Item-finding rows
..........

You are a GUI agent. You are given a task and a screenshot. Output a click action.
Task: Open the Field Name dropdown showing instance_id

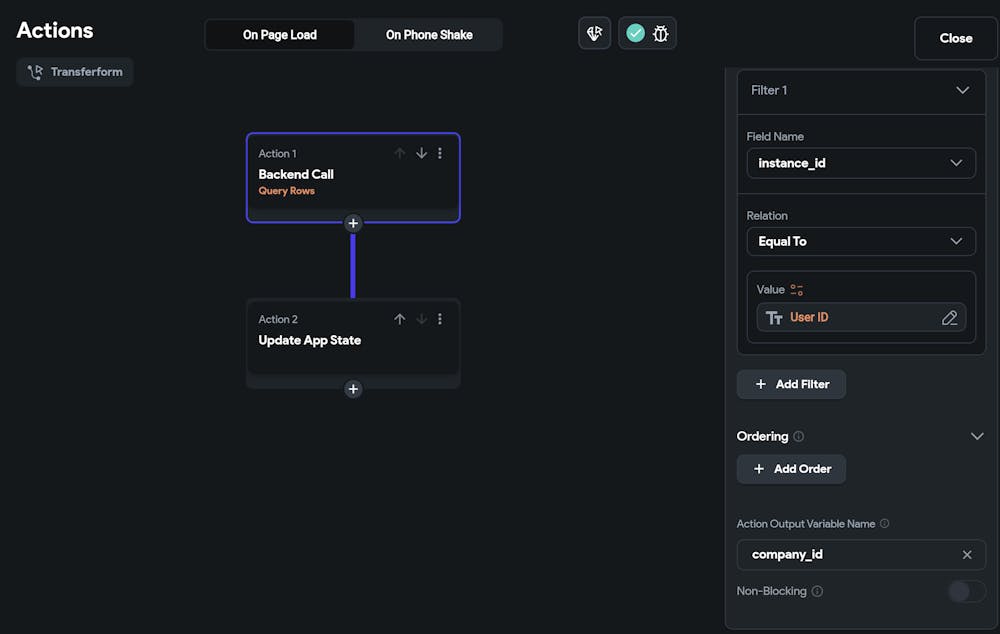coord(861,163)
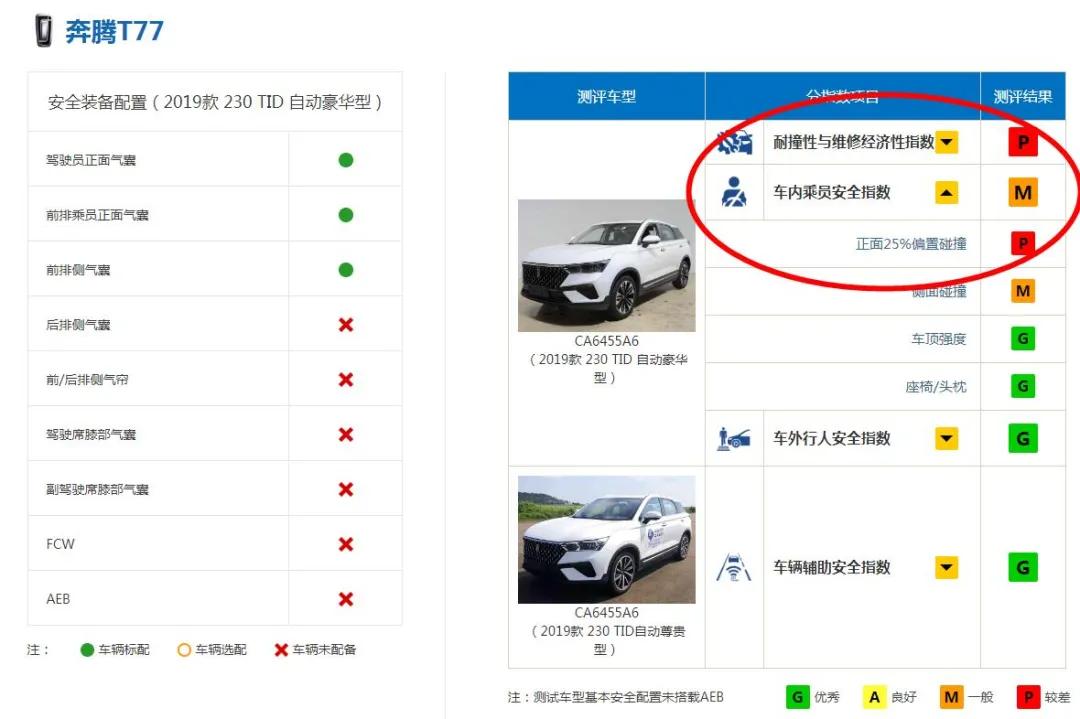Click the green dot for 驾驶员正面气囊
1080x719 pixels.
[344, 160]
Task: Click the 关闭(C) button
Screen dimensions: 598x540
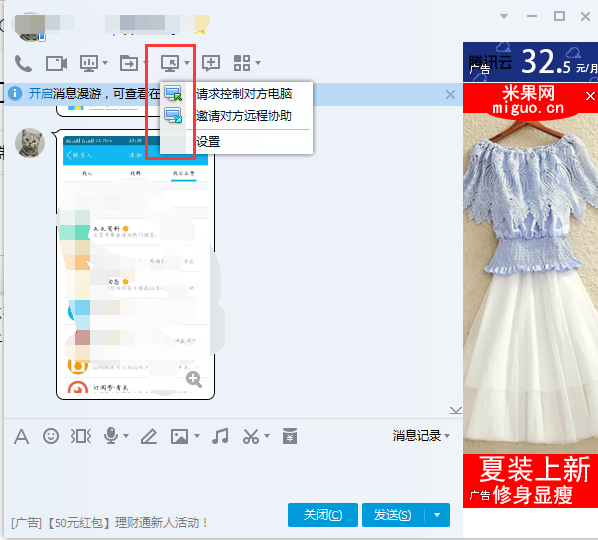Action: point(323,515)
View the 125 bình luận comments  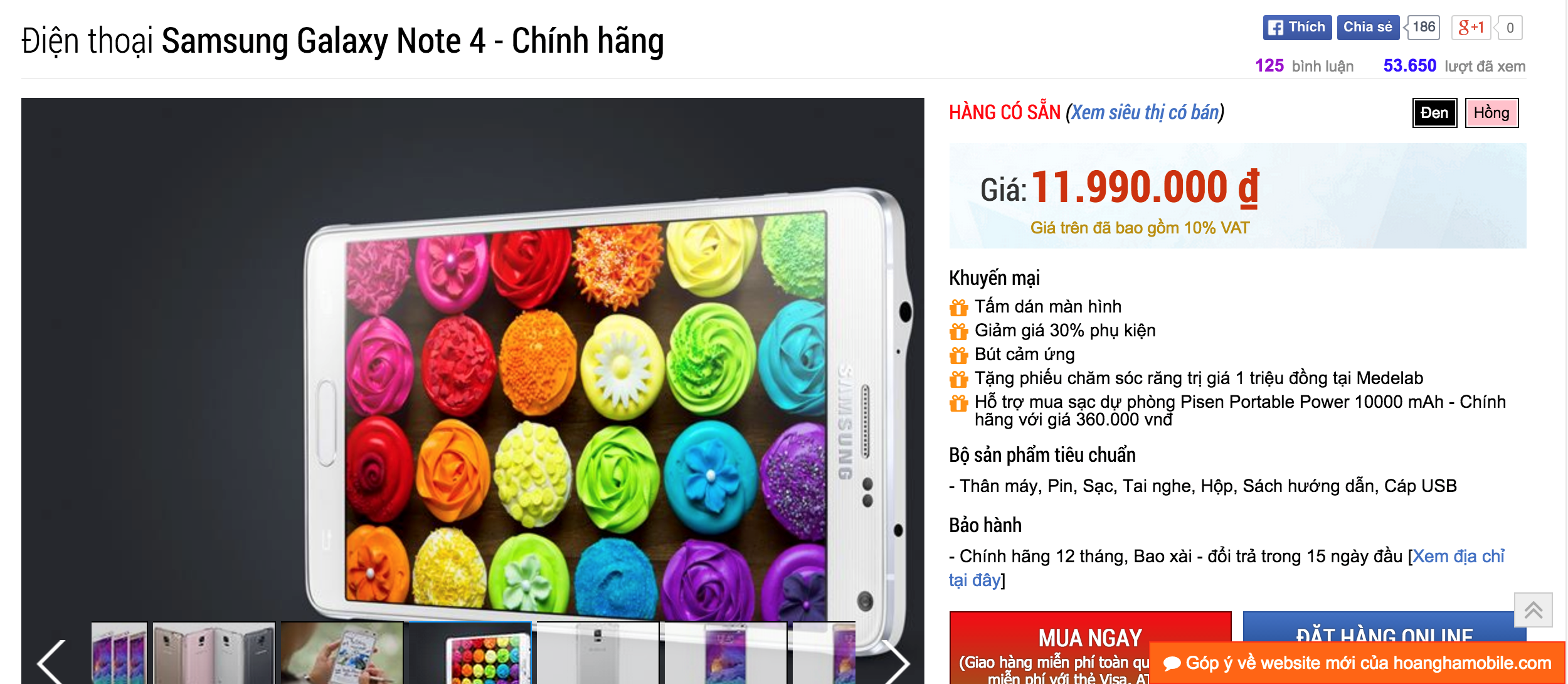(x=1305, y=66)
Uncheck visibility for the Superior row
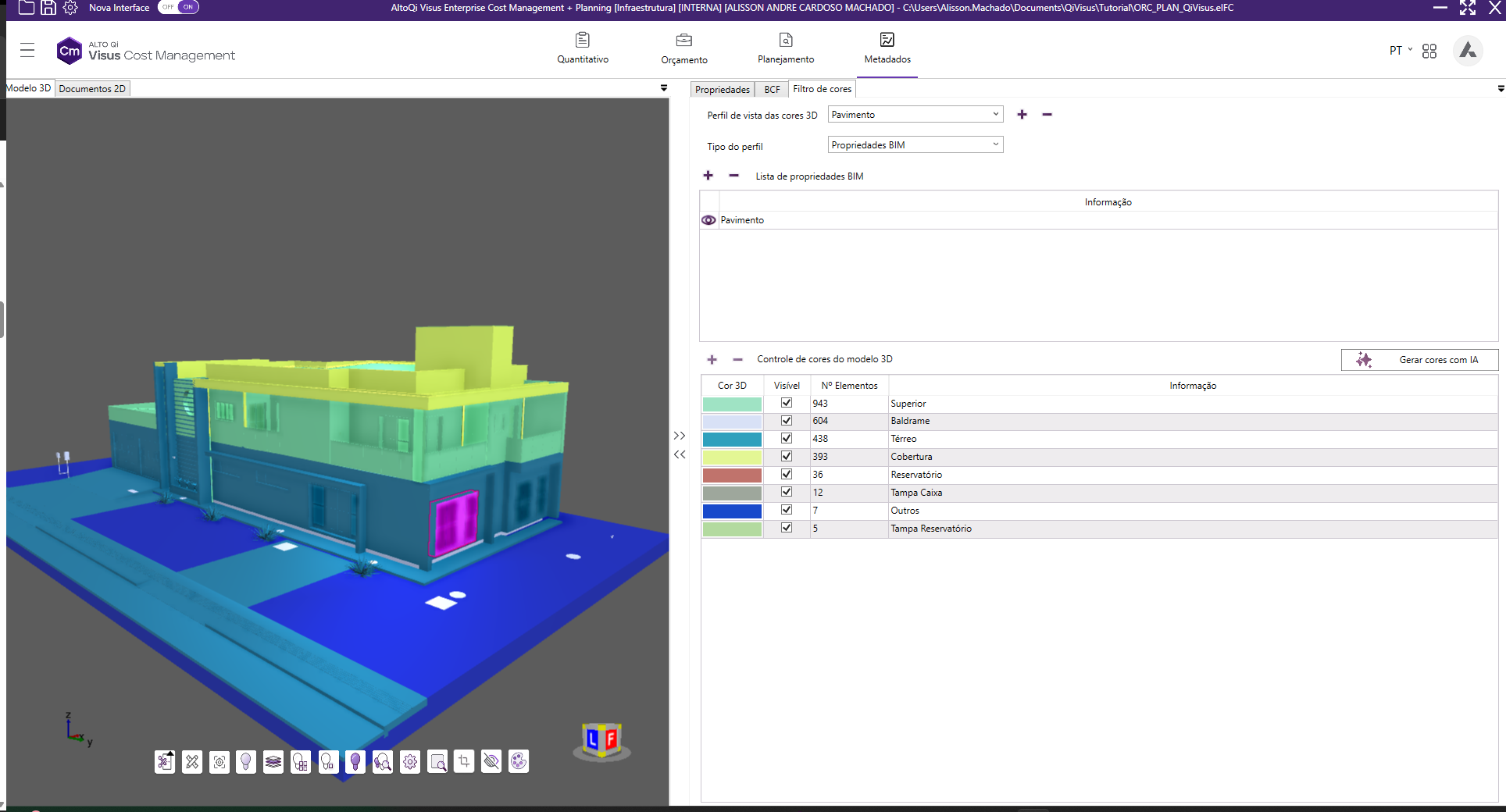 coord(787,403)
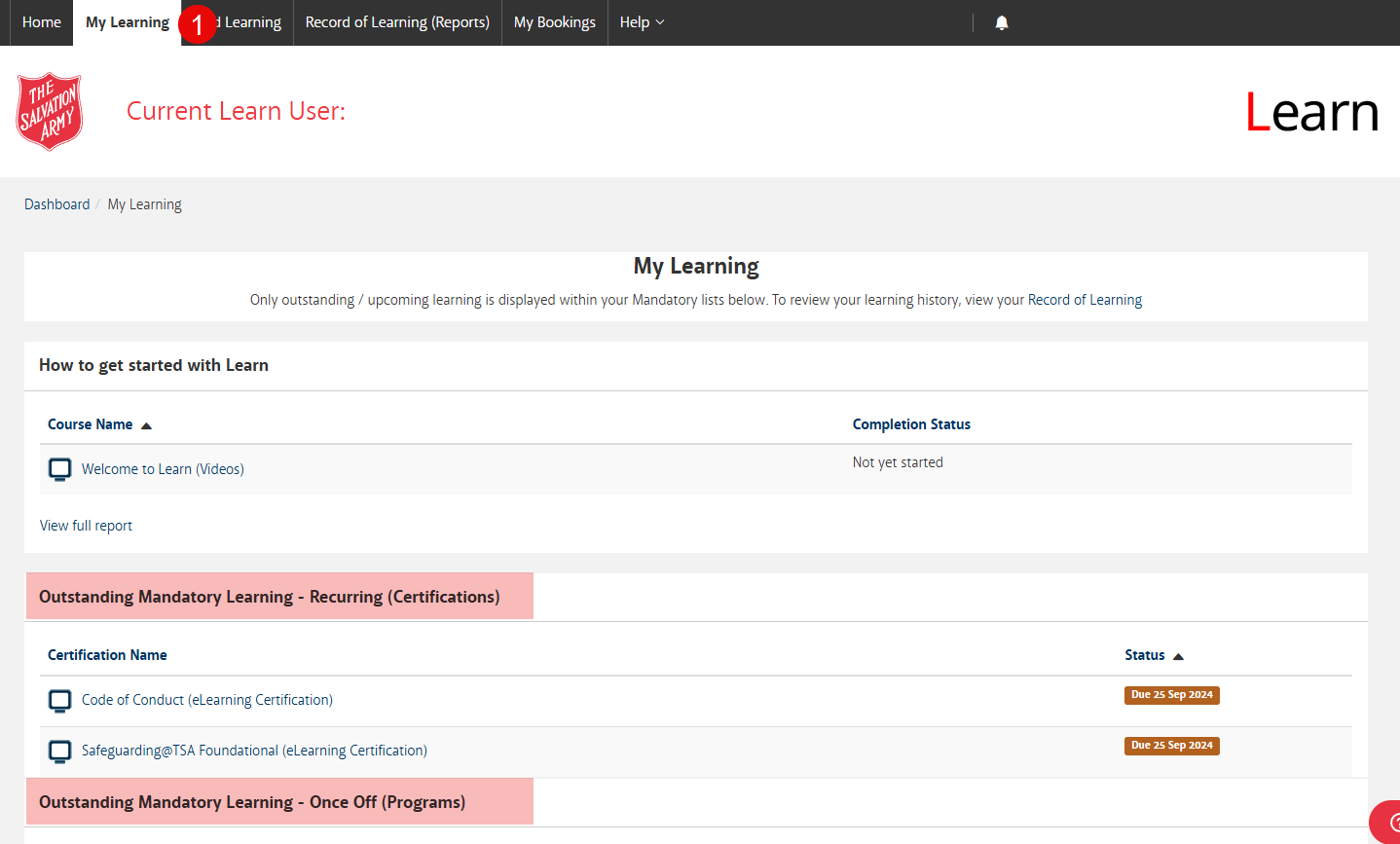Click the Learn wordmark logo
This screenshot has width=1400, height=844.
click(x=1311, y=111)
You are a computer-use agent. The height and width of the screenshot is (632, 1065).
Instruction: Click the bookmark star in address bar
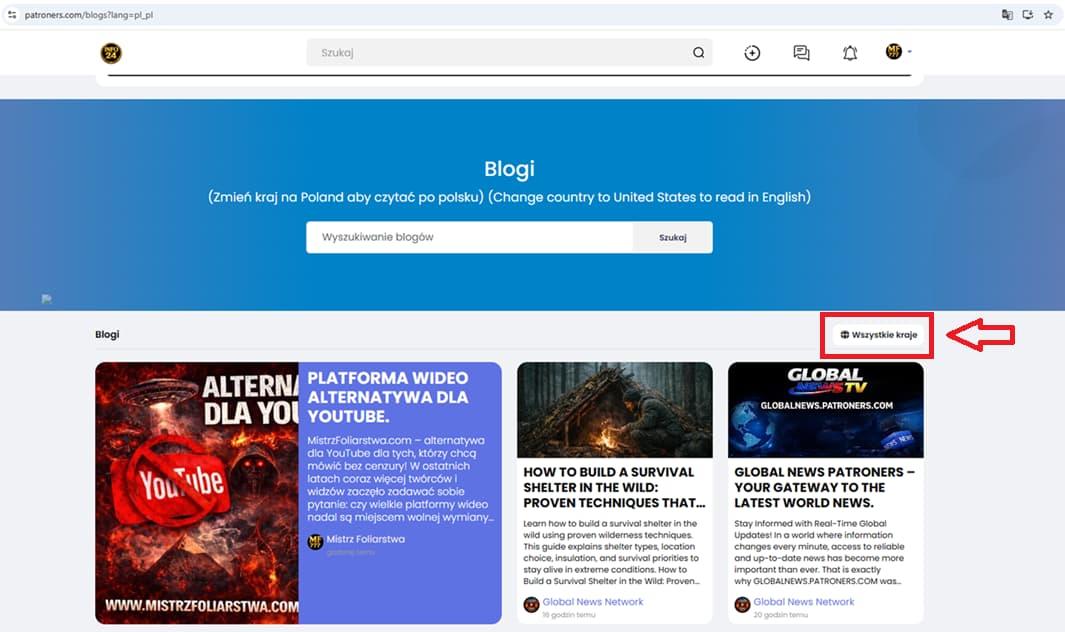(x=1048, y=15)
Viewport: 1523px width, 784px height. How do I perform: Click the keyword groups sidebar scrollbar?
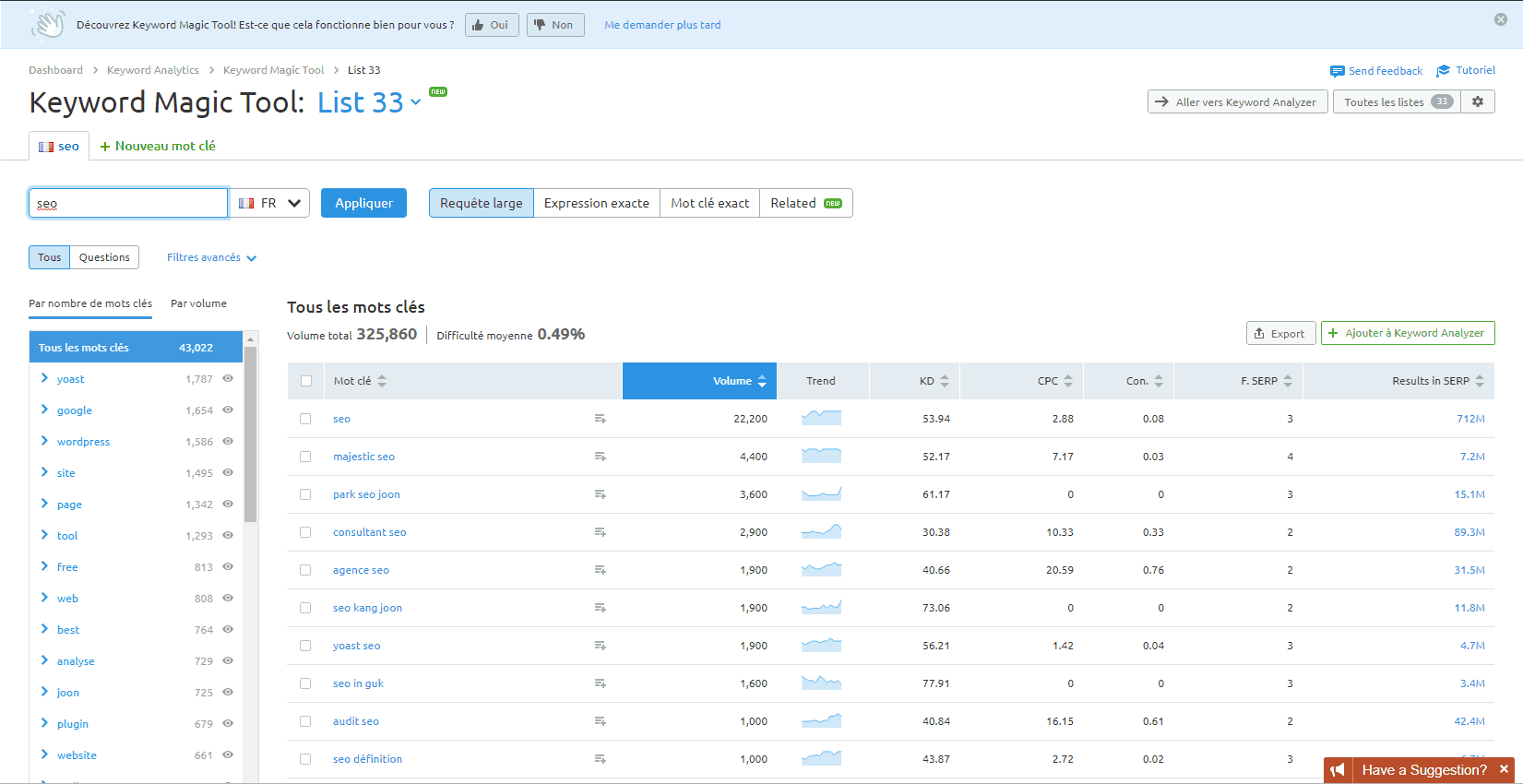(x=250, y=434)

..........

▸ **Given task**:
Count the lines in the rows above that contain the string "agent", treating uppercase and lowercase as different. Give only the number.

▸ **Response**:
2